The other huge advantage is that founders can seek out industry-specific investors—people versed in their field who are capable of both recognizing winning ideas and providing strategic support. (Compare this to the old days when, say, an aspiring restaurateur would have no choice but to pitch the local mining executive or media tycoon for financing – individuals with no special insight into the restaurant business.)
Startups in search of funding can also connect with AngelList syndicates, groups of investors who have pooled their resources and typically specialize in certain sectors. (Syndicates are also unique in that they allow investors—called backers—to get involved in angel investing without committing huge sums of money.) For example, I’ve started the “Maple Syrup Mafia” syndicate on AngelList, which has 17 backers and invests in Canadian startups.
Bring in the big guns with venture capital: After my team developed Hootsuite in 2008, we bootstrapped the project for a year. But we had a fast-growing, hungry baby that we desperately needed to feed. In order to hire a larger team, upgrade our product and market our offering to a wider audience, we decided to seek out venture capital.
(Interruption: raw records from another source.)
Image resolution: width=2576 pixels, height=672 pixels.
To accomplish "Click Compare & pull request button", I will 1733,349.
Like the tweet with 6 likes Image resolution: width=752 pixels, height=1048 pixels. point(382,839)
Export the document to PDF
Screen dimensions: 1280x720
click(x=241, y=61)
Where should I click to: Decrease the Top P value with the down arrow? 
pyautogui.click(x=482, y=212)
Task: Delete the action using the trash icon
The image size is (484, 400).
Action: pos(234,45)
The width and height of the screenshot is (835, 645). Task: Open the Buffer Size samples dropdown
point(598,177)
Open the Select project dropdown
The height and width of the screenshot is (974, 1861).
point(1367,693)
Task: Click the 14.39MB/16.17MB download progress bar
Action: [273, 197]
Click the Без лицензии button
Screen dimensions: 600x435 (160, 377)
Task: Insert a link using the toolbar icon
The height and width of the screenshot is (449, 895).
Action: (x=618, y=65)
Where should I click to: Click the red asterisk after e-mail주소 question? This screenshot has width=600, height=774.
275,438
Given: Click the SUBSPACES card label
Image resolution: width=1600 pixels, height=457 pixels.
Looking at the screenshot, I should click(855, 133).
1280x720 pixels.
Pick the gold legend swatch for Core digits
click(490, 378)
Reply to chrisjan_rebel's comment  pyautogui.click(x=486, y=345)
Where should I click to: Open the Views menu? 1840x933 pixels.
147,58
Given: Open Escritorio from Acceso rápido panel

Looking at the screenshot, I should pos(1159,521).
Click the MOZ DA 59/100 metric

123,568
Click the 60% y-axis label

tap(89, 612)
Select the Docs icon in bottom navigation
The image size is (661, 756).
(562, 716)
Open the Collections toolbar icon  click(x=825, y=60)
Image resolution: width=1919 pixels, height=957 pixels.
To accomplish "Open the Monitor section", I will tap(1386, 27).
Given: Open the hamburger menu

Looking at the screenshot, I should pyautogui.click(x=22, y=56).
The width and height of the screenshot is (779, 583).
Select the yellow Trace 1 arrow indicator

In the end, we secured $1.9 million in a Series A round, the first time institutional investors entered the picture.
If your industry is growing quickly, the competition is intense and you urgently need funding to scale and stay in the game, venture capital is often the best, and only, option. I’ll be the first to admit that the experience of approaching and working with venture capital firms—if you’ve never done so before—can be intimidating. After all, VCs broker deals like this every day; you don’t.
I’d caution founders to slow down, do their homework and not jump at the first deal. If you have a winning product, you won’t find it difficult to secure other offers. It’s also critical not to get caught up in the “brand-name” VC game. Having a marquee investor may bring some social proof to your venture, but it’s debatable whether the expertise and counsel provided is any more valuable than what you could get from a lesser-known firm. VCs may promise the world initially, but—once their investment is locked down—many turn their attention to chasing the next big thing. It’s the nature of the business. If all you expect going into a deal is capital, you may be pleasantly surprised should you happen to get something more.